We start by generating a compact configuration for the **CA-NS7** FLUXNET site using the same pattern as 01a. This keeps initialization a one-liner and the workflow fully reproducible.

In [None]:
# Step 1 — Create a site-specific configuration for the CA-NS7 FLUXNET example
from pathlib import Path
import yaml

# Path to the default template configuration (same pattern as 01a)
config_template = Path("../../0_config_files/config_template.yaml")

# Load the base configuration
with open(config_template, "r") as f:
    config = yaml.safe_load(f)

# === Modify key entries for the CA-NS7 point-scale case ===
# Code & data directories
config["CONFLUENCE_CODE_DIR"] = str(Path("../../").resolve())
#config["CONFLUENCE_DATA_DIR"] = str(Path("/path/to/CONFLUENCE_data").resolve())
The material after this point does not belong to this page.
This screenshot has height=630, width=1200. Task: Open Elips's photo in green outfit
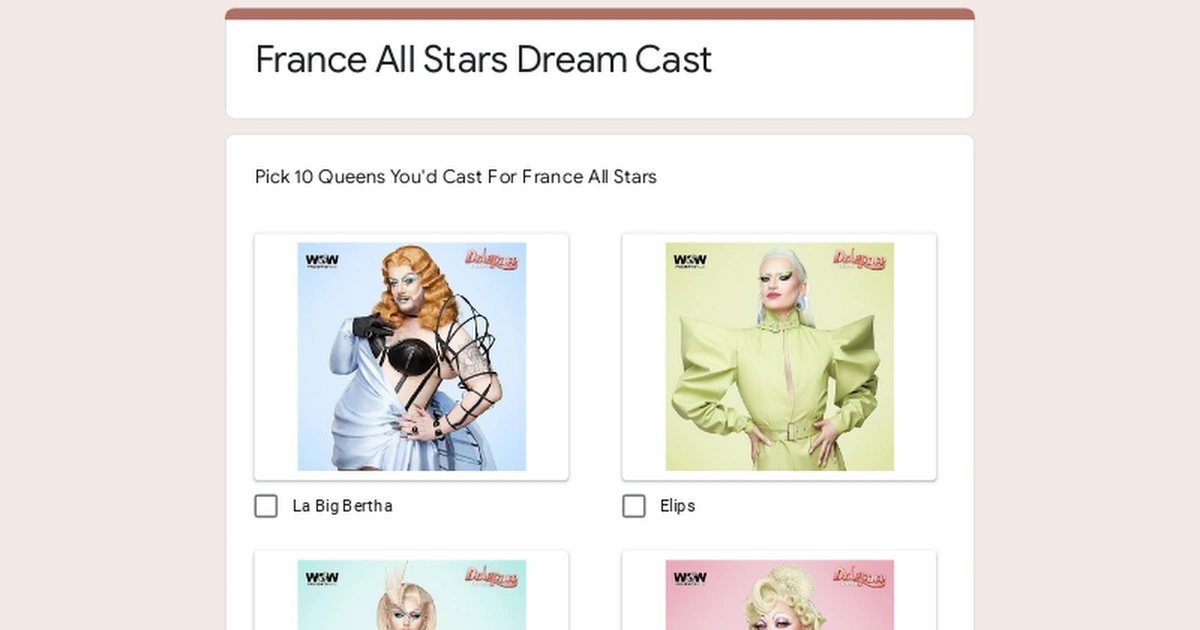point(779,356)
# Point-scale domain settings
config["DOMAIN_DEFINITION_METHOD"] = "point"
config["DOMAIN_DISCRETIZATION"] = "GRUs"  # 1 GRU => 1 HRU
config["DOMAIN_NAME"] = "CA-NS7"
config["POUR_POINT_COORDS"] = "56.6358/-99.9483"  # CA-NS7 coordinates
config["BOUNDING_BOX_COORDS"] = "56.6858/-99.9983/56.585800000000006/-99.8983"


# Data/forcing & model
config["HYDROLOGICAL_MODEL"] = "SUMMA"
config["FORCING_DATASET"] = "ERA5"  # Used for meteorological inputs
config["DOWNLOAD_FLUXNET"] = True
config["FLUXNET_STATION"] = "CA-NS7"

# Define the temporal extent of the experiment
config["EXPERIMENT_TIME_START"] = "2000-01-01 01:00"
config["EXPERIMENT_TIME_END"] = "2002-12-31 23:00"
config['CALIBRATION_PERIOD'] = "2000-10-01, 2001-09-30"
config['EVALUATION_PERIOD'] = "2001-10-01, 2002-09-30"
config['SPINUP_PERIOD'] = "2000-01-01, 2000-09-30"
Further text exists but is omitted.